Problem 2: Failure & Fear

Innovation is all about learning — trying something new to generate value (usually through experimentation and modification). We can only successfully experiment if we’re open to discovery and that might mean challenging our assumptions and testing our hypotheses. In some sense, it means being wrong (or failing).

Yet, failure also means having a metric to judge success by (see above). If we are not adjusting our metrics we then face a situation where we will fail and bring with it the social consequences of that such as disappointment, shame, fear of being rejected or dismissed, or ignored altogether. Western cultures in particular revere success to the point where an entire sub-culture of ‘innovators’ have managed to pervert the idea of ‘failure’ into a means of success.

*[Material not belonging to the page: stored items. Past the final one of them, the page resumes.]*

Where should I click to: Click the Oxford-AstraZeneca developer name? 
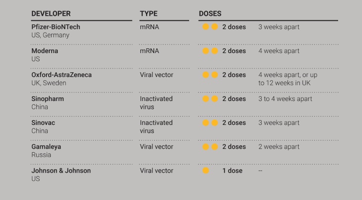point(62,75)
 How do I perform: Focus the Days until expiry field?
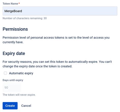click(12, 88)
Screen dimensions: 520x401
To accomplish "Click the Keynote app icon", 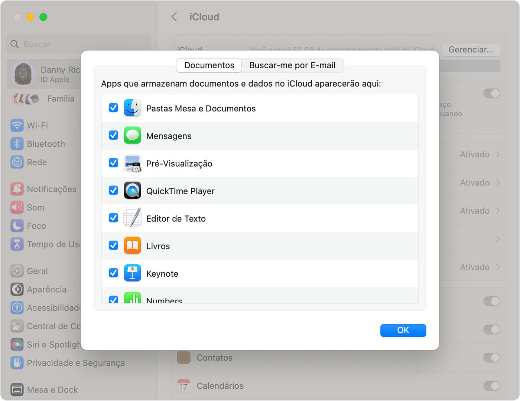I will coord(132,273).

The alternative is that we create the kind of metrics and measures that allow us to steer away from real learning toward checking off the boxes and avoiding confronting the real issues of growth, struggle, and reflection that true learning brings with us.

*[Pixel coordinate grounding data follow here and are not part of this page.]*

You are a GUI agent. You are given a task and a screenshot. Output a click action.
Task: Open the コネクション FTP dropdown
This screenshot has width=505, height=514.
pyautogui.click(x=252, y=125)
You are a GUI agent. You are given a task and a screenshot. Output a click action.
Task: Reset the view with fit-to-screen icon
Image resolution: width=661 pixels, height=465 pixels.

Are we failing to learn as a result? Yes.

Problem 3: Credentials

A good friend of mine recently completed coursework in a field of practice he’d been working in for over 20 years. He is – by the standards set by his industry, employers, partners, staff, and customers — a master of his craft. He also didn’t have any credentials. In order to advance in his company or secure new employment within his sector he needed to have the letters behind his name; to be credentialed. Those letters had little to do with his capacity to perform his duties and may have actually stifled his skills had he started his career taking these courses. Yet, his fit for his role is judged not by his actions, but by his paperwork.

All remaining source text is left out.